For some children, a trip to grandmother’s is not picturesque.
Janet Walden, new executive director of the Hall-Dawson Court-Appointed Special Advocate program, described her own children’s trip to their grandmother’s as a positive experience.
“They know they are loved,” Walden said in her speech Saturday at the ninth annual CASAblanca gala. “Our CASA kids aren’t so lucky.”
The event at the Chattahoochee Country Club in Gainesville also celebrated former CASAS director Connie Stephens, who retired after 27 years with the program.
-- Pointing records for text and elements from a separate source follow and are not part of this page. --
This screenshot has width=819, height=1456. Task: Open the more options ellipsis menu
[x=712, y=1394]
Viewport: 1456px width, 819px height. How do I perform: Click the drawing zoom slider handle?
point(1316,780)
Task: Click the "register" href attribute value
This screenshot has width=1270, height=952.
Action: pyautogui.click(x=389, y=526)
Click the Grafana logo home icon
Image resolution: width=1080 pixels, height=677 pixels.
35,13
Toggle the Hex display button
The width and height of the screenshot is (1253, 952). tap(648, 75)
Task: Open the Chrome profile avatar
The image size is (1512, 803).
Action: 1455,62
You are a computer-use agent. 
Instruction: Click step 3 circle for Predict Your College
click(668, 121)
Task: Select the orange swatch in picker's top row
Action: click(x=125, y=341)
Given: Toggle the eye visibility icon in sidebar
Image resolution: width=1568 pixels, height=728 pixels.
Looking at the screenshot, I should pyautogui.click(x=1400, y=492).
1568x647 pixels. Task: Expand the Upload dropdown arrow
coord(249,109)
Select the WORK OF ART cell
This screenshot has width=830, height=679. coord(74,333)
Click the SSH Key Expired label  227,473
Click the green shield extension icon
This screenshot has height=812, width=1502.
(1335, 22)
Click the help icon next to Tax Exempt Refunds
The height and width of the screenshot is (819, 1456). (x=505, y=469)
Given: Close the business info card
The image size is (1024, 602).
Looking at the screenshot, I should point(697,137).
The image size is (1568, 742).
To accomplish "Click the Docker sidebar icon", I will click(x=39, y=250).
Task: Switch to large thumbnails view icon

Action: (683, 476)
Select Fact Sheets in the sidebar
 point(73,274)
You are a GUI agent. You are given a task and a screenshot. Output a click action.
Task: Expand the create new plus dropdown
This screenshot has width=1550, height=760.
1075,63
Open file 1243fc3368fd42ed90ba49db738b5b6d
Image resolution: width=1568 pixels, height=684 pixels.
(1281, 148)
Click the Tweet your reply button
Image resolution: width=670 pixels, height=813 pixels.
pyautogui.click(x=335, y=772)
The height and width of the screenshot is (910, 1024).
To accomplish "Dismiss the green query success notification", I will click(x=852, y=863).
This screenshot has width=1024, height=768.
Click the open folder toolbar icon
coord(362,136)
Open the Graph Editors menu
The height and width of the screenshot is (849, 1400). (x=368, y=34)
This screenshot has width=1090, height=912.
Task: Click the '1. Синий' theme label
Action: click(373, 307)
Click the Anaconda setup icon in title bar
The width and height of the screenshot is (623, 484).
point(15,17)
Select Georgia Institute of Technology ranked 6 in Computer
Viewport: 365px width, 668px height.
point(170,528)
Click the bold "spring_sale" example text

She was given a “Champion for Children Award” for her service.
The CASAblanca dinner is the organization’s largest fundraiser. People could bid on collectibles, family day passes, food-related items and more in the night’s auction held to raise money.
Seven years ago, Walden started working for CASA and saw the struggles of the children the organization supports.
“I learned that life is difficult and chaotic for kids who are in foster care,” Walden said.
The organization runs off state and federal grants, plus donations from the community and volunteer support. Across the state, around 2,300 volunteers spend their spare time helping 10,000 kids.
“One thing I know about CASA is that we have the best volunteers,” Walden said.
Linda Wagner is one such volunteer and a child advocate. She usually has at least four cases, which means she is a “middle man” between the state and the child.
“I represent the child,” said Wagner, who also is a board member. “I represent the best interest of the child.”
Wagner’s husband, Bob Wagner, sees his wife’s impact regularly.
“I think it’s great,” he said. “The difference I see in these kids is just incredible.”
At any given time, CASA has about 400 to 500 active cases, a number rising over time. This year, 600 children have been helped, up from 500 last year.
“I don’t even know how much money it saves for the county,” Wagner said, as the program relieves the state of appointing a lawyer to each case.
The Hall-Dawson County chapter of CASA is one of the largest in the nation, Wagner said.
Diane Hathaway, wife of Georgia CASA Director Duaine Hathaway, visits the chapters regularly with him.
“(CASA gives) the best advantage to the kids who need it,” she said.
Not only does CASA help children, but it also tries to help their families, board member Ken Roberts said.
“It’s a very worthwhile cause,” Roberts said. “For some of them, who knows where they would be (without CASA).”
“Sometimes there’s nowhere else for them to go,” said Roberts’ wife, Carolyn.